Lorelai smiles. "No, not that. I'm not about to call for a sharing circle. I'm just glad that I can be a person that you trust."

"Yeah, well, I do. Trust you, I mean. I can't believe anyone else has good intentions right now."

Lorelai pushes her cup forward for a refill. "Do you want to make a trade?"

"Coffee in exchange for what?" Luke asks, not making a move to grab the pot.

"I will tear Taylor's list in his face if you give me a stamp. And also coffee."

Luke is already reaching for the pot. He's given up completely on convincing her to abandon her ways, it seems. "You don't have a stamp? What are you mailing?"

Lorelai watches the coffee fill the cup to the brim, at Luke's usual pace. "An invitation to something."

"Yeah, I should have one near the register. Party?" He asks over his shoulder as he replaces the pot and looks for a new rag.

"Uh, graduation ceremony. Mine."

Luke turns and blinks, and with a delayed reaction, covers, "Right. Congratulations. I'm sorry, it slipped my mind."

With all Luke has been handling lately, Lorelai is surprised his brain hasn't turned into an icy slope. And only the things with spikes and hooks, the things that hurt, have been hanging on.

"Yeah, no big deal," she says, even though this is one of the hugest things that has happened to her in a long time. It makes her more into the model she wants to be for her daughter. "Um… would you like to come?"

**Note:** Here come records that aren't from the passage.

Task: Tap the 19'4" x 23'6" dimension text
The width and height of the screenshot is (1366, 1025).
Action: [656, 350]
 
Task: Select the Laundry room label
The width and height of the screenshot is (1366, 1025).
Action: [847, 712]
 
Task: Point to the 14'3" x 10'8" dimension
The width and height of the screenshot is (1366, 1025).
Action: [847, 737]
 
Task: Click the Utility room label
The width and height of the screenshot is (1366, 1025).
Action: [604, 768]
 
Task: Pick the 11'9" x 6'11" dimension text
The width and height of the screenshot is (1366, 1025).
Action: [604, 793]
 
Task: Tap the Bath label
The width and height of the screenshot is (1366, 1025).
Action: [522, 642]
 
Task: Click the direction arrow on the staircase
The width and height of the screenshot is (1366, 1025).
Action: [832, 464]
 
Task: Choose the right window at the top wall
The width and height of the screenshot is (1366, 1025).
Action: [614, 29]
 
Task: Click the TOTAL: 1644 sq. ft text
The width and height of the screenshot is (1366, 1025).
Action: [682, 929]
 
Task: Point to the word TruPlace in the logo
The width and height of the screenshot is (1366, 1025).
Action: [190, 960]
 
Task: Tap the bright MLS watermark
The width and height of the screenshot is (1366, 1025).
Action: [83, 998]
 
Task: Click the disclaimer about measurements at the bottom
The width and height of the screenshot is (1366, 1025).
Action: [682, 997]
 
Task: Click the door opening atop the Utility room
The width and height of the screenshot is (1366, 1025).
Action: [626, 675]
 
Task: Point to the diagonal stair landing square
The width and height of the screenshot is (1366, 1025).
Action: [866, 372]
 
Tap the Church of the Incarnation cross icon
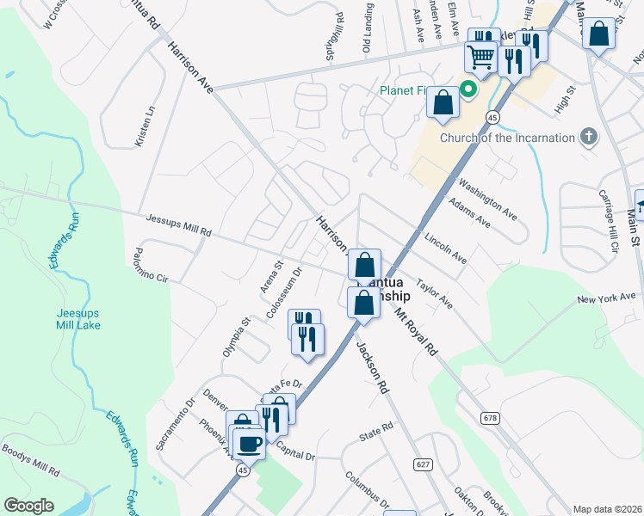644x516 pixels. tap(589, 137)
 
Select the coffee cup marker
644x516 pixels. tap(250, 444)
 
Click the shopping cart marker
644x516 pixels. tap(481, 57)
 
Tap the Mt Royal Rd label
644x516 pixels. tap(417, 333)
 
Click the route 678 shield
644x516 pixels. tap(491, 418)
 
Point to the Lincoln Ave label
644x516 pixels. tap(445, 248)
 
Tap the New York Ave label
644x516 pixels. tap(606, 298)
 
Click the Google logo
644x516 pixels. tap(29, 505)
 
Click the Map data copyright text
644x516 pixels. tap(607, 509)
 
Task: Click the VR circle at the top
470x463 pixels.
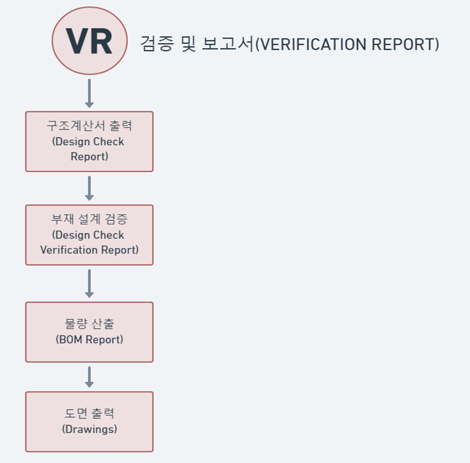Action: (89, 41)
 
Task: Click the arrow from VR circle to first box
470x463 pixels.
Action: (89, 93)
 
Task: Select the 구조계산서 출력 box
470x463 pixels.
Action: (89, 141)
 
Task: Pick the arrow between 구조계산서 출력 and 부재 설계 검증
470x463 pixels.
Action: (89, 188)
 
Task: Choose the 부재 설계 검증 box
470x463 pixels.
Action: (89, 235)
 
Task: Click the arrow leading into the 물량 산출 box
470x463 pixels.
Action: (89, 283)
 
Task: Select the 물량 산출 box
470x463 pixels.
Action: (89, 332)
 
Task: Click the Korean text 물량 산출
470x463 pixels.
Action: (89, 324)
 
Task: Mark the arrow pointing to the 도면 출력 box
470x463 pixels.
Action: (89, 377)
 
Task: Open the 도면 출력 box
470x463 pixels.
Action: (89, 421)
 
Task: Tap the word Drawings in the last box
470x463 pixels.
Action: (89, 430)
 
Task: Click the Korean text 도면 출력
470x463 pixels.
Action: (89, 414)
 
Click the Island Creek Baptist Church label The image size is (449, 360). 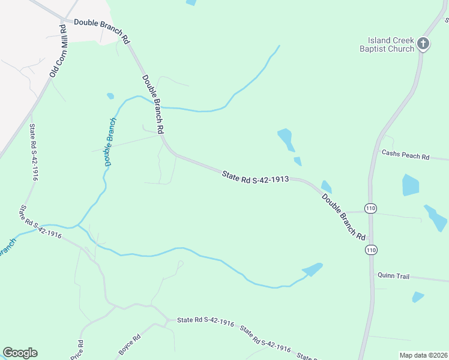tap(387, 44)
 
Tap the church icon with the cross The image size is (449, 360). tap(423, 43)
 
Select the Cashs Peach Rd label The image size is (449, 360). tap(406, 155)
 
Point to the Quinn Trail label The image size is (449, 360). tap(393, 276)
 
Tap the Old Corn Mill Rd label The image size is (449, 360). tap(57, 50)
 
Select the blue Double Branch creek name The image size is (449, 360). tap(110, 142)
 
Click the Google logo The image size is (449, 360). tap(20, 353)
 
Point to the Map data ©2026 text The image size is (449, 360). tap(423, 355)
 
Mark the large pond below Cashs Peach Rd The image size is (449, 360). tap(411, 185)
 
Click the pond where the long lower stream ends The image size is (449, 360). tap(313, 269)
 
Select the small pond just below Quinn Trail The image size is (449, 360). tap(418, 296)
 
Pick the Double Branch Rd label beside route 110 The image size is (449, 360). tap(343, 217)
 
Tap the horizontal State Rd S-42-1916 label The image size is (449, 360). tap(205, 322)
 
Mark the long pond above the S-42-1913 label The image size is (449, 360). tap(286, 139)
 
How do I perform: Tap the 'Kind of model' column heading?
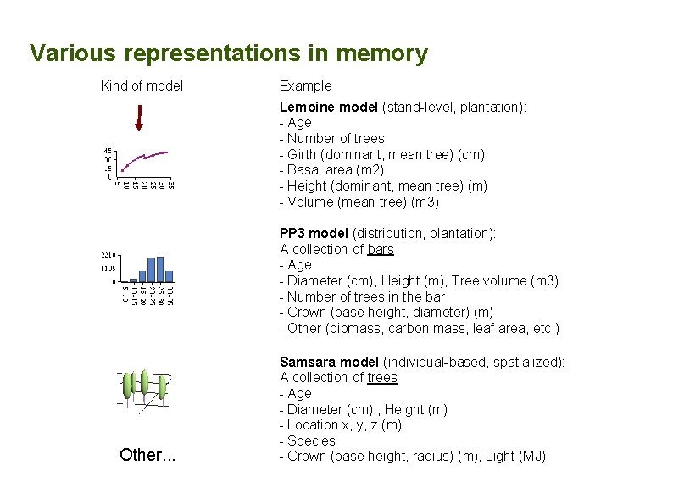tap(142, 86)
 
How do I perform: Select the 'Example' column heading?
tap(305, 86)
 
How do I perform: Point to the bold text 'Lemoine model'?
tap(329, 107)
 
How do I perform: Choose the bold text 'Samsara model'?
tap(330, 362)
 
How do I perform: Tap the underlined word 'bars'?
tap(381, 249)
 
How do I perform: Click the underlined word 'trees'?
tap(382, 378)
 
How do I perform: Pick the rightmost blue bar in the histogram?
tap(169, 275)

Lorelai reaches into her purse, her fingers nervously fluttering around in its contents. The words were unexpected, and her hands were searching before her brain realized that she'd said them. It isn't that she doesn't want Luke there, of course, but a mere few days ago, they'd been yelling at each other in the street. Or rather, she was attacking him, and he was defending himself. And now she's inviting him to her graduation. Though honestly, if she's comfortable with inviting Christopher- who's flaked on her several times, she can admit- why shouldn't she ask Luke, who refuses to let down the people he cares about? As she slides the invitation across the counter to him, she's reminded of how she slid Rory's $500 across to him two days ago. He picks it up, reads over the letters inscribed in simple green font. Lorelai watches as a genuine smile emerges, closed-lipped yet genuine. Not a hint of joking or sarcasm. He's proud of her. And just knowing that, Lorelai feels… clarity. It's like she had this mist in her brain, a fog blurring her vision. But Lorelai sees Luke's smile, and even though she can't distinguish her thoughts from her emotions, everything makes sense.